Stoics who hold that good civic education is education for world citizenship recommend this attitude on three grounds. First, they hold that the study of humanity as it is realized in the whole world is valuable for self-knowledge: we see ourselves more clearly when we see our ways in relation to those of other reasonable people. (Martha Nussbaum)

How do you see yourself more clearly then you did at the start of this course? Has the "study of humanity as it is realized in the whole world" helped you to know your self better? Has it made you more cosmopolitan? How?


2. What 3 people you would invite to dinner and why.

3. Civilization has been a grand experiment. In your opinion, has it been a successful one?

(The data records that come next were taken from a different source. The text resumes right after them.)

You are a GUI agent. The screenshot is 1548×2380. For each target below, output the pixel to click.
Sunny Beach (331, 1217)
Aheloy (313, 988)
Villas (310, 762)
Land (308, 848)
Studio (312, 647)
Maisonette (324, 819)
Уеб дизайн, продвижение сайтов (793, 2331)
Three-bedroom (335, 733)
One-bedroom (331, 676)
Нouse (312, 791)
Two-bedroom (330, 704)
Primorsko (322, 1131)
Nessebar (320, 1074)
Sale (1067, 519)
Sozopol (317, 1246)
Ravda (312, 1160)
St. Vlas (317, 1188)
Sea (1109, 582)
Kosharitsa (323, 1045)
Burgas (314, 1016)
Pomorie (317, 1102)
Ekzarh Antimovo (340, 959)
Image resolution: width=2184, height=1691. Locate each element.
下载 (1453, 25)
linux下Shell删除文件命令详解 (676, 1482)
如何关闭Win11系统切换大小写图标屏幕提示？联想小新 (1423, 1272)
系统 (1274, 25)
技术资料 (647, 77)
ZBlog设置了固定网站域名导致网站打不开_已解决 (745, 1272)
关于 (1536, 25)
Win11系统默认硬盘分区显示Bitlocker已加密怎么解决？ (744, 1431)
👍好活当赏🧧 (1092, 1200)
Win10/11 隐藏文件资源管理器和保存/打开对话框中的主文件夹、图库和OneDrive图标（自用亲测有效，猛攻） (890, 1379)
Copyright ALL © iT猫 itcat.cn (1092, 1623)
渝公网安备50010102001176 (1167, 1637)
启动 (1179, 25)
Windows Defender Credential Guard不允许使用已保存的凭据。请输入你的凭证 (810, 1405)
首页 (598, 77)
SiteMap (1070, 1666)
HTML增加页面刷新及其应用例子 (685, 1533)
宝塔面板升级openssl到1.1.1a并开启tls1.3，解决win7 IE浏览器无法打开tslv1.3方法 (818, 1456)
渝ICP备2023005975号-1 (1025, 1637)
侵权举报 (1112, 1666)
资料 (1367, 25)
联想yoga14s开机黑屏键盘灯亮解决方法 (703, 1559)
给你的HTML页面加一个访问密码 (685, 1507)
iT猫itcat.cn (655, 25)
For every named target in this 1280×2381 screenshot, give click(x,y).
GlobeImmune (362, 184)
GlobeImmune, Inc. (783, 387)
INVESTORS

4. Choose one of the quotes below and explain what it means:

Civilization began the first time an angry person cast a word instead of a rock. - Sigmund Freud

We know next to nothing about virtually everything. It is not necessary to know the origin of the universe it is necessary to want to know. Civilization depends not on any particular knowledge, but on the disposition to crave knowledge. - George Will

Civilization is the progress toward a society of privacy. The savage's whole existence is public, ruled by the laws of his tribe. Civilization is the process of setting man free from men.